The basic idea of the table is that we want to see how frequent a collocate is with two competing words, compared to the overall frequency of those two words. For example, if there are twice as many tokens of Word1 as Word2 in the corpus overall, but a given collocate occurs fifty times as much with Word1 as with Word2, then the ratio of Word1 to Word2 with that collocate is 25 times what would otherwise be "expected".

1, 2. The two words being compared
3, 4. The overall frequency for the two words. In this example, there are 5812 tokens of utter and 92087 tokens of complete.

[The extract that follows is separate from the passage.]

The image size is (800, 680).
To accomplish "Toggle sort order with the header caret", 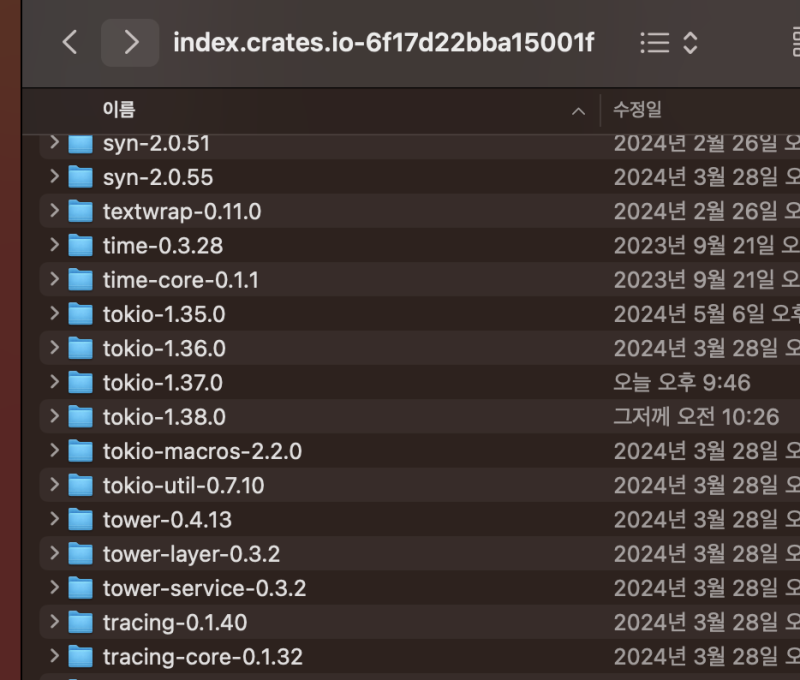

5, 6. The ratio of the frequency of the two words. For example, there are .06 tokens of utter for every token of complete in the corpus, and 15.84 tokens of complete for every token of utter. In other words, because complete is about 16 times as frequent as utter, any collocate (all things being equal) should occur about 16 times more frequently with complete than with utter.
7. The rank-ordered list of words or phrases that occur with [1]. Click on the word or phrase to see the "Keyword in Context" display.
8.
The frequency of [7] with [1]. In this case we looked for nouns after utter, so this indicates that there were 16 tokens of utter helplessness (the fourth entry on the left).

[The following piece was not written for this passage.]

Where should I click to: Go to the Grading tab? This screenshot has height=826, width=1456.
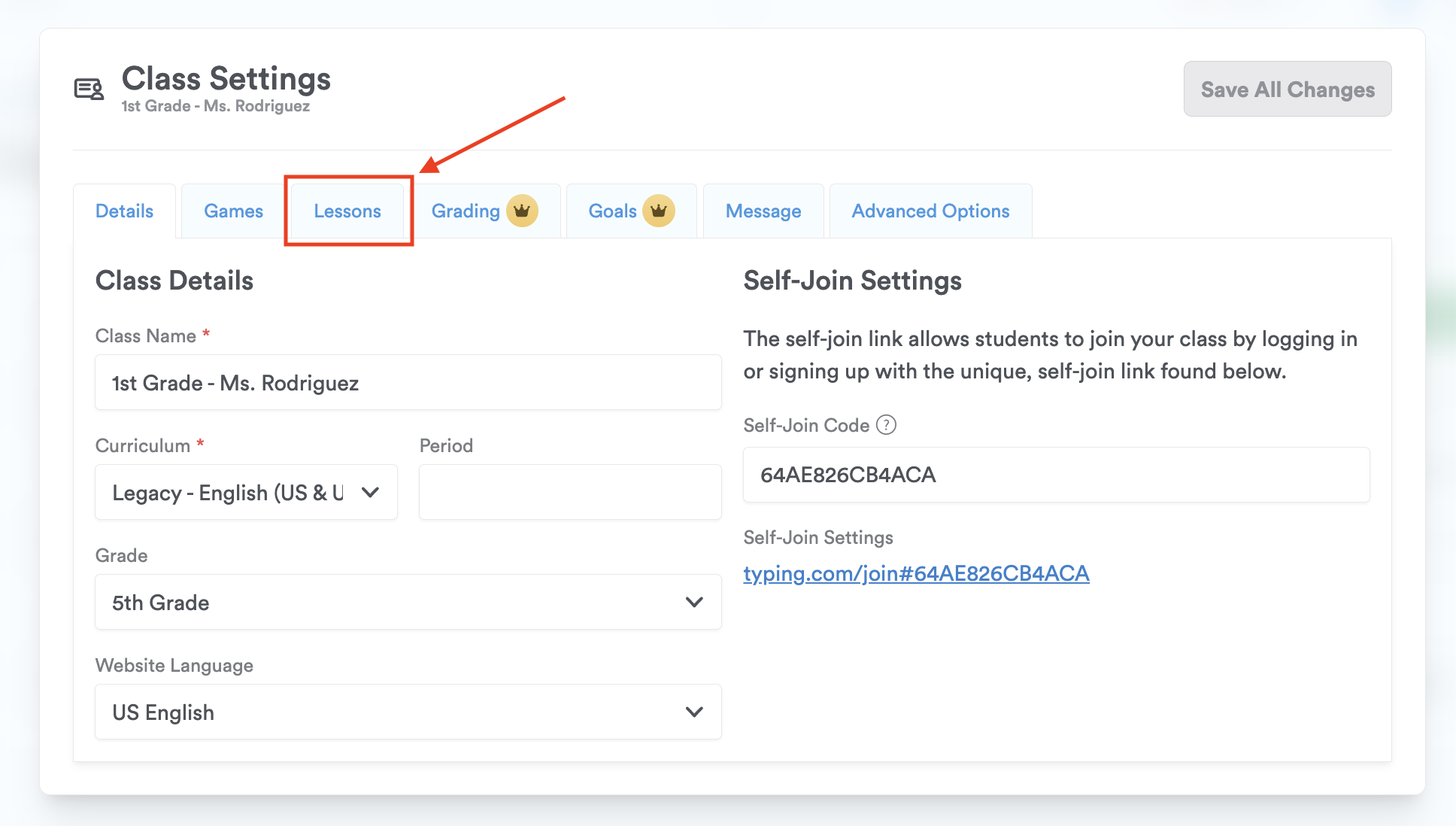[x=466, y=211]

9. The frequency of [7] with the competing word [2]. In this case, it shows that there are just 3 cases of complete helplessness.
10. The ratio of [8] / [9]. In this case, there are 5.3 times as many cases of utter helplessness as there are complete helplessness (When the competing word has a frequency of 0, it is set to .5, to avoid division by 0.)

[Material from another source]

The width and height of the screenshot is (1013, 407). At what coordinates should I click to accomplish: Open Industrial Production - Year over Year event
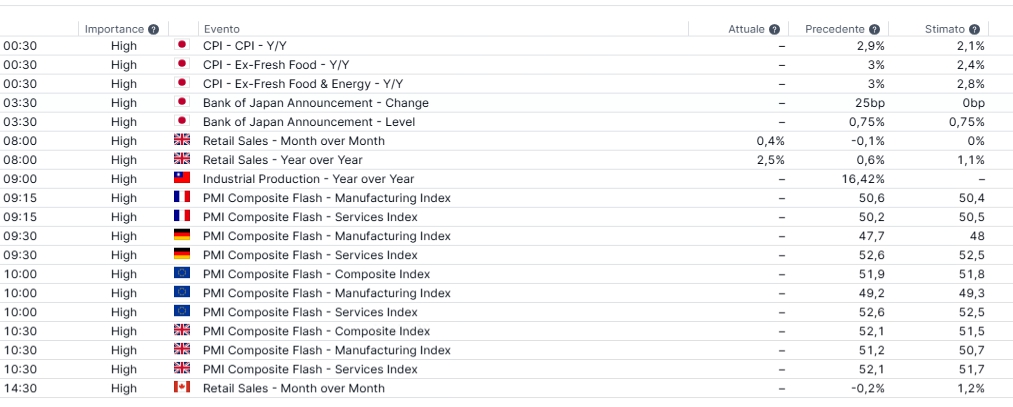308,179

11. The ratio of [10], compared to [5]. Remember that there should be about .06 tokens with utter for every token with complete, since that is the overall ratio of the two words in the corpus. In the case of helplessness, though, the ratio of [utter/complete] is 5.3, which is 84.5 times the "expected" frequency of .06. The results are sorted by the decreasing figures in this column.

Note that in the example above, the entries are sorted by the "score", which is a function of the ratio of the two words. But if you just want to see which are the most frequent strings with each word (regardless of what is happening with the other word), then select OPTIONS / [SORT BY] = [FREQUENCY] in the search form.